Les revenus de l'hôpital, ceux du bureau de bienfaisance, les quêtes publiques et les charités particulières mettent les pauvres de notre ville dans une position meilleure que partout ailleurs ; aussi la population ne se recrute-t-elle que d'indigents, qui viennent s'établir parmi nous, attirés uniquement par les secours abondants qu'on distribue. Les pauvres de Montdidier, assurés de ne jamais manquer du nécessaire, ne tentent aucun effort pour améliorer leur sort. Si la besogne leur manque, comme quelques-uns le disent faussement, que ne vont-ils en chercher au dehors ? En voit-on utiliser leur force et leur jeunesse dans les grandes villes, comme font les habitants de la Marche et du Limousin, ou chercher fortune au loin, comme ceux de l'Auvergne et du Béarn ! Non. Au moment où les travaux de la campagne réclament le plus de célérité, à l'époque de la moisson, on n'en trouverait pas un pour travailler aux champs ; les cultivateurs sont obligés de faire venir des Belges afin de hâter la récolte, et, pendant ce temps, l'entrée du bureau de bienfaisance et la porte des particuliers sont assiégées par une populace avide et paresseuse.

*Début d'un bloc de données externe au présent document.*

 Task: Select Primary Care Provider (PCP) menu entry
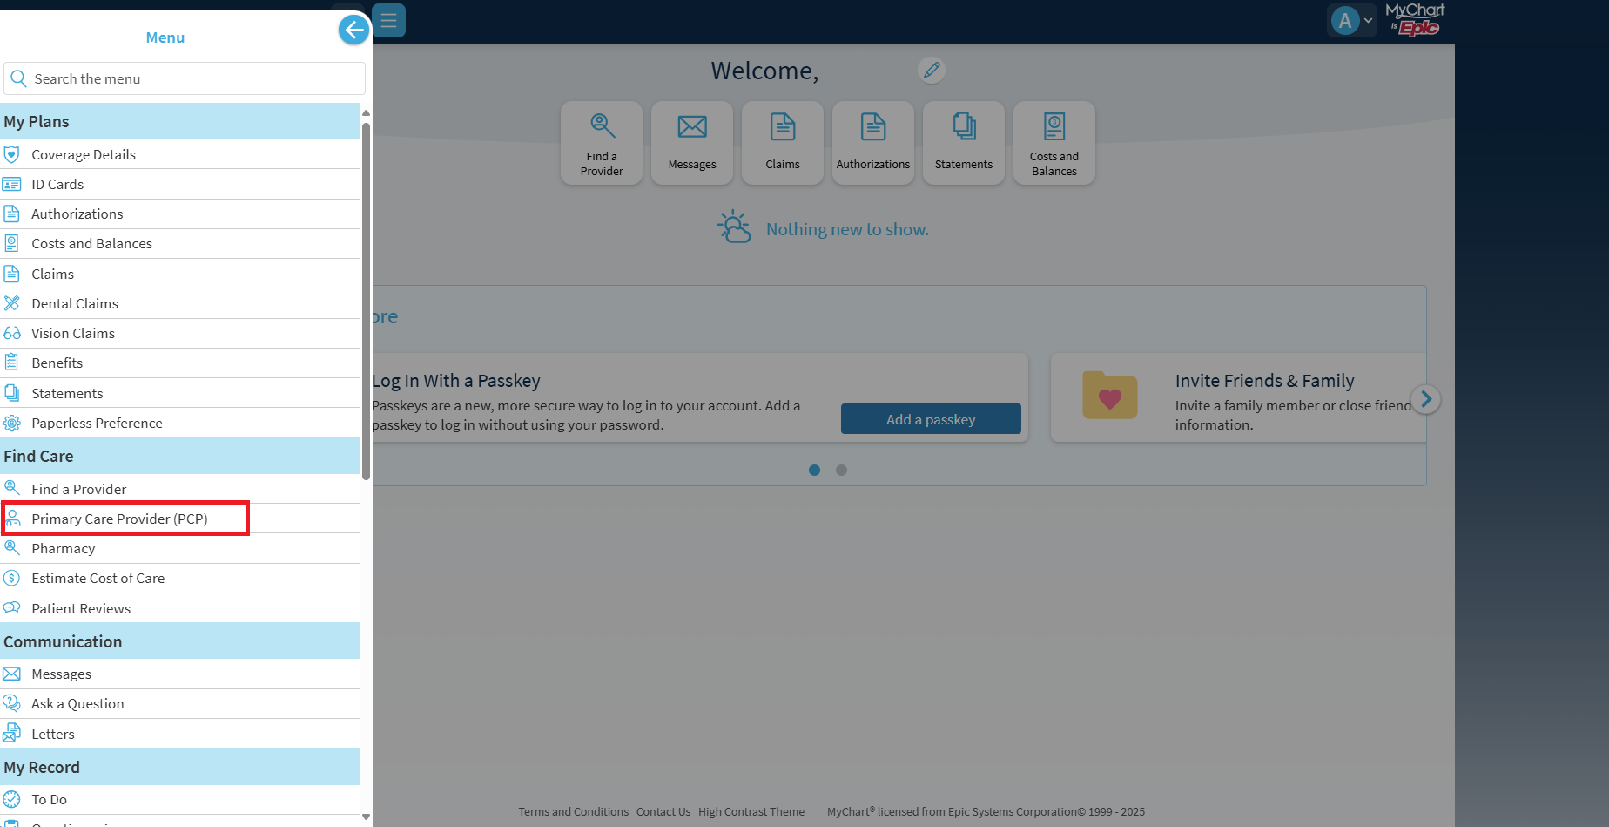(x=119, y=519)
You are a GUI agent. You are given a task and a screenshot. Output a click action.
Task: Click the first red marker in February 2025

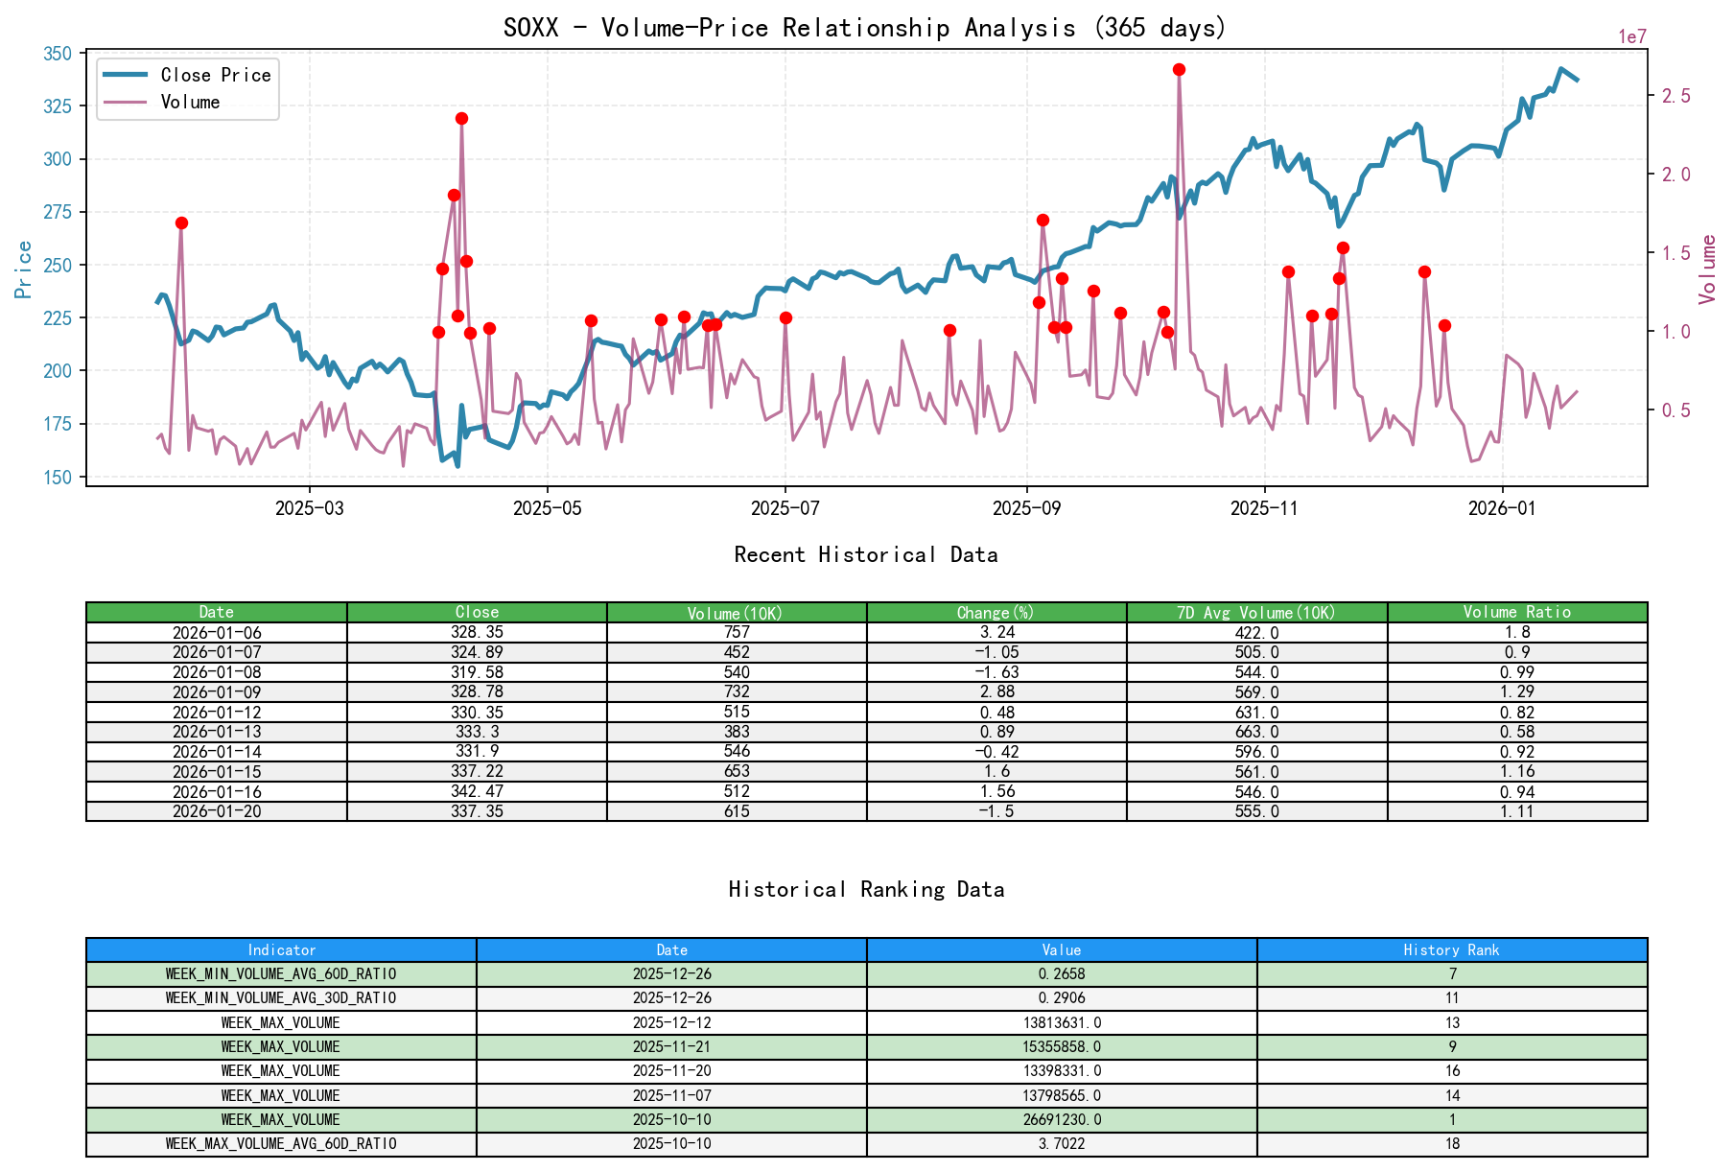click(x=180, y=223)
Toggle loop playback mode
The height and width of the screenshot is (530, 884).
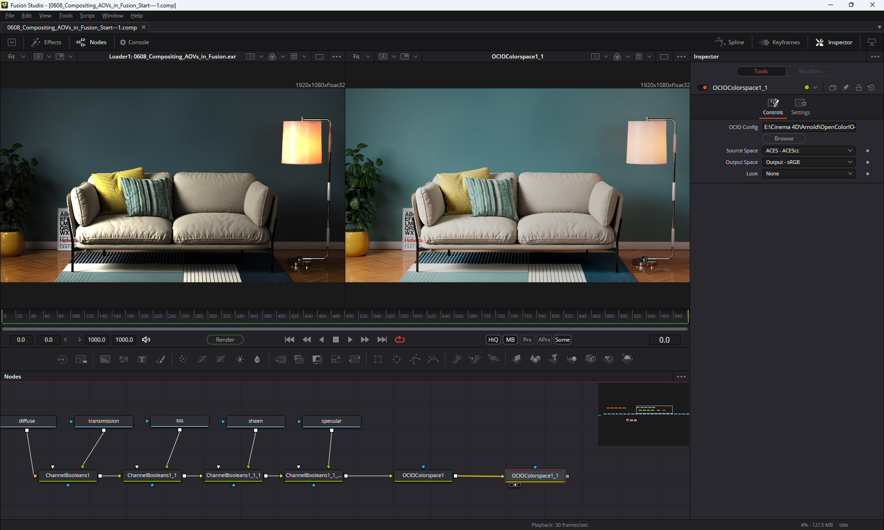(400, 340)
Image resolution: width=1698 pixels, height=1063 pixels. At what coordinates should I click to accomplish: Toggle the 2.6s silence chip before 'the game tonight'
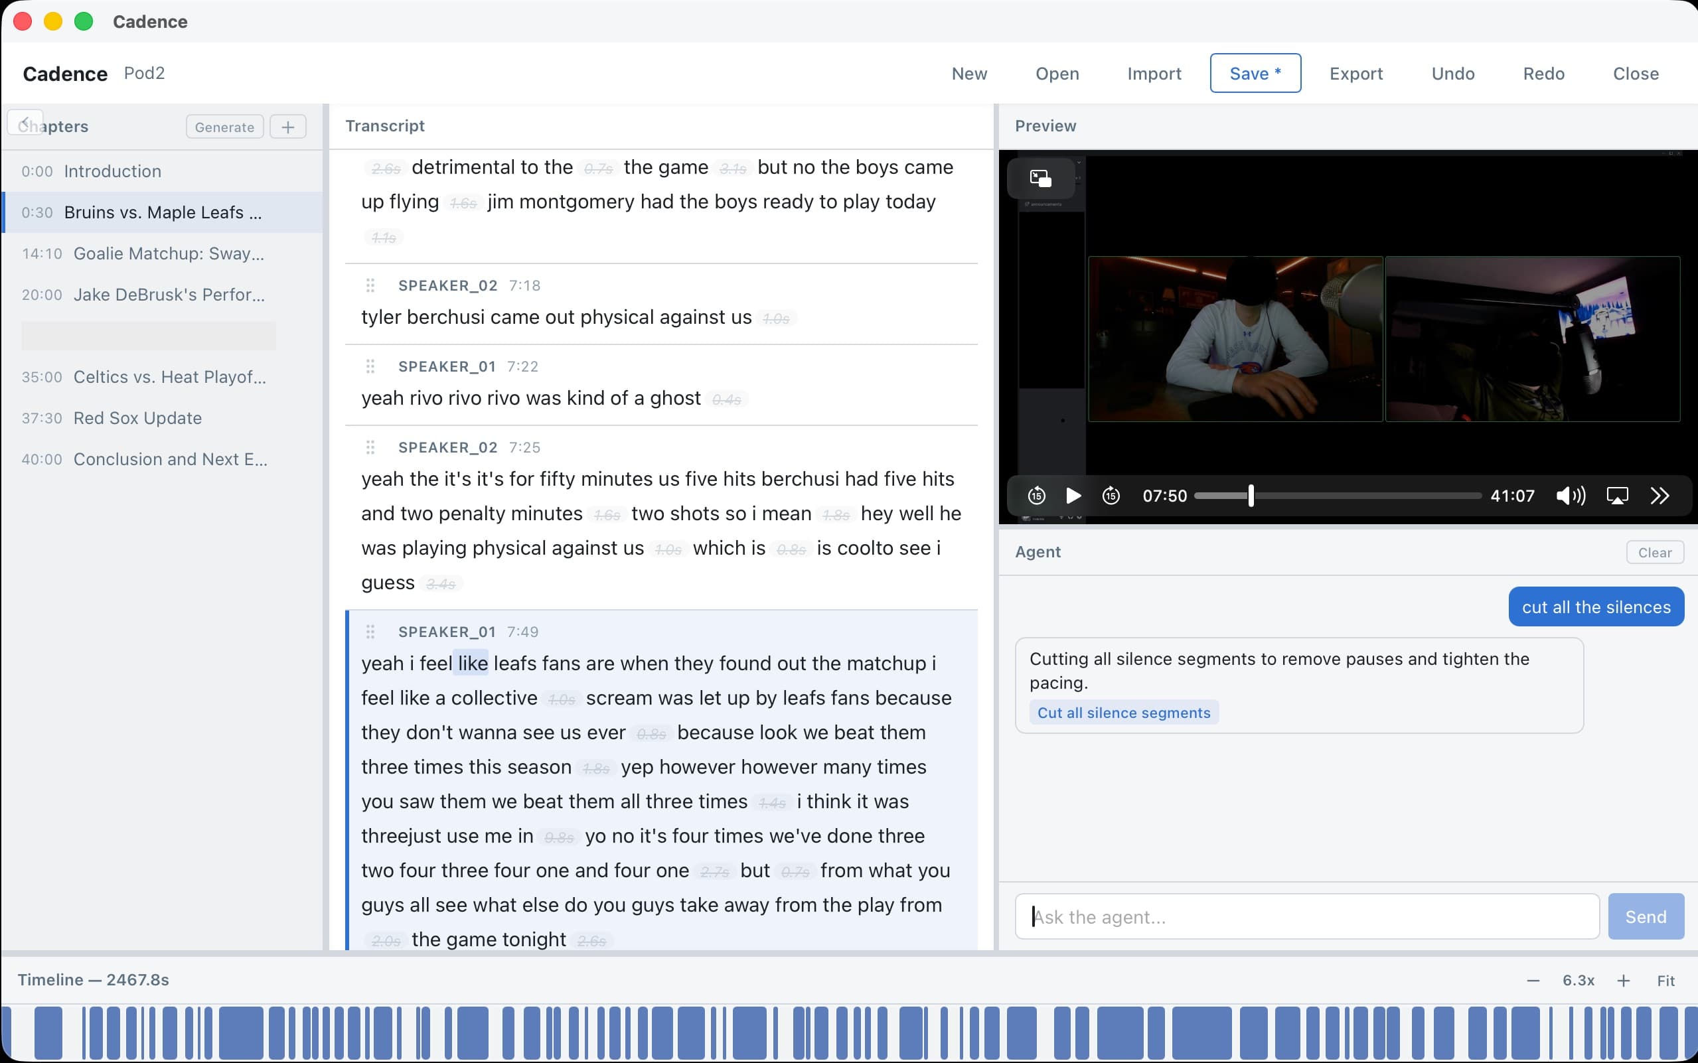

Ces habitudes d'intempérance et de fainéantise ne sont que trop répandues. On voit des ouvriers habiles, de petits détaillants qui pourraient gagner de quoi vivre et soutenir leur famille, se livrer avec excès à la boisson, dépenser en quelques heures le gain d'une semaine, contracter des dettes, se ruiner, et n'avoir d'autre avenir que l'hôpital ; c'est une dernière perspective qui devrait être poignante pour un homme de cœur, mais à Montdidier il n'en est pas ainsi : la démoralisation a fait des progrès désolants, et l'on entre à l'hospice sans éprouver la moindre honte ; on postule, on sollicite, on compte à l'avance le nombre d'années que l'on a encore à passer avant d'y être admis. On entend des hommes dans la force de l'âge, lorsqu'on leur fait quelque observation sur la vie déréglée qu'ils mènent, répondre tranquillement : Eh bien, quand nous serons vieux, nous irons à l'hôpital. Est-ce à dire qu'il faille le supprimer ? Non assurément ; celui qui ferait une pareille proposition mériterait d'y être enfermé comme insensé. Telle est la destinée des institutions humaines, que celles-là même qui ont le bien pour objet ne sont pas exemptes d'inconvénients ; il est toutefois extrêmement regrettable que chez nous le mal soit si profondément enraciné : pour y remédier, il faudrait détruire d'anciennes pratiques, rectifier des idées invétérées. Nous désirons sincèrement un heureux changement, mais nous doutons fort qu'on puisse l'obtenir.